Over the years, we at Makalu have tried several web-based customer support services, and have never really found one that worked for us. Until now.

A few months ago, we stumbled across a service — HelpScout — that met all of our needs, and we couldn’t be happier with it.

Our needs in such services are:

  1. We sell and support multiple products.
  2. We want all our team members to participate in support.
  3. We want to keep it simple — we want the primary interface to be email.

Supporting multiple products

Most services assume that you support one product (or service), and everything else (architecture, design, pricing, etc.) is based on that assumption.

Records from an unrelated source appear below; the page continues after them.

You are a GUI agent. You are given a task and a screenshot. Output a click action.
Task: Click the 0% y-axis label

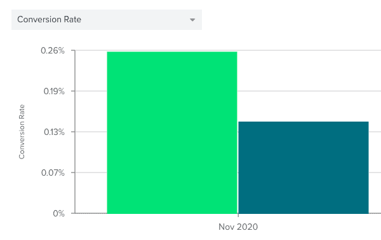[x=59, y=213]
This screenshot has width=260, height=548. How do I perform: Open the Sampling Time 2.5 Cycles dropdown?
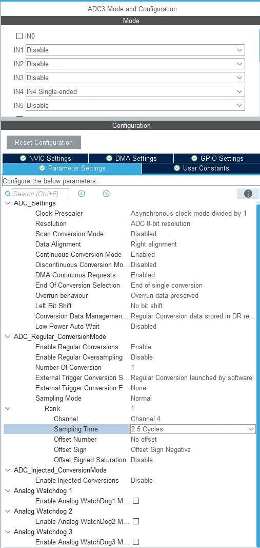pos(193,429)
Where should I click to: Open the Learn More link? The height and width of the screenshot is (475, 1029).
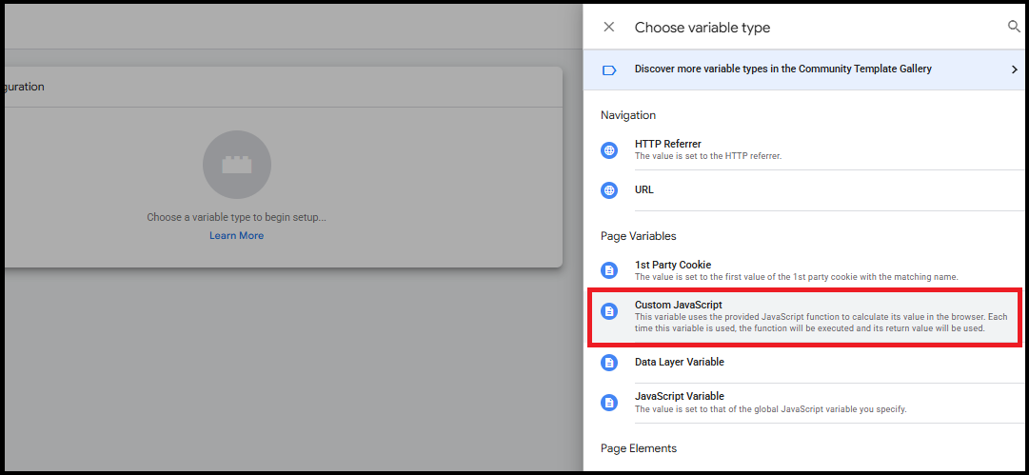click(237, 236)
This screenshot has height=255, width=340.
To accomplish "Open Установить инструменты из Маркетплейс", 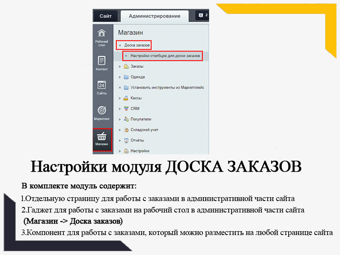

HelpScout, out of the box, provides support for multiple products, or mailboxes in their terminology. For each of your products, you simply redirect the incoming email on your support address into a unique email address associated with the corresponding HelpScout mailbox.

The paid plan (and there are only two plans — free and paid) includes unlimited mailboxes.

Multiple support agents

Most services are priced per support agent, which made them too expensive for us to include all three of our team members.

HelpScout is also priced per support agent, but at $15 per person, we can afford to allow all three of our team members to participate for only slightly more than many services charge for a single person.

The service provides some summary statistics of each member’s activity:

…as well as some nice graphics and charts related to overall volume and response time.

Email, email, email

If I have to remember to login to a website to manage our customer support requests, chances are I’ll end up getting hopelessly behind. HelpScout is based on the idea that your primary interface to customer support will remain email — i.e. you receive incoming support requests as email, and you respond with email.

And HelpScout has taken some steps to make email-based support even more effective, especially across teams.

Email Actions — HelpScout provides its users with a number of special tokens which if included in a reply, will result in certain actions being taken. For example:

  • @spam — results in the message being marked as spam and trashed.
  • @closed — marks the support ticket closed. (Useful when a customer replies with, "Thanks!", which doesn't require further followup, but does need to be marked as closed.)
  • @assign Justin — assigns the support ticket to my colleague Justin
  • @note Justin can you jump on this one since it requires server access? — supports my assignment of the ticket to Justin with a special note.

Traffic Cop — If your customer support system is built around email, a couple of awkward situations can arise:

  • You might reply to a support email without knowing that your colleague has already responded. (And it be awkward if you contradicted him!)
  • You might reply to a customer asking for clarifying information, and in the meantime they've already followed up their own original email with the additional information.

HelpScout offers a feature called Traffic Cop which intervenes in theses situations, allowing you the opportunity to send or discard your reply:

Conclusions

In addition to what I’ve covered above, there’s many other aspects of the service that we like:

  • The web based user interface is very well designed, both from visual and interaction design perspectives.
  • Based on the email addresses of your customers, HelpScout scans the internet, pulling in relevant customer-related information such as LinkedIn profiles, Twitter and Facebook IDs, etc.
  • HelpScout's customer support itself has been fast, friendly and helpful.
  • HelpScout provides access to an API. We use that to retrieve our customer list from time to time.

We’ve been very satisfied with the HelpScout service so far (and very happy to have finally found a service that fits our needs), and so we plan to stick with it.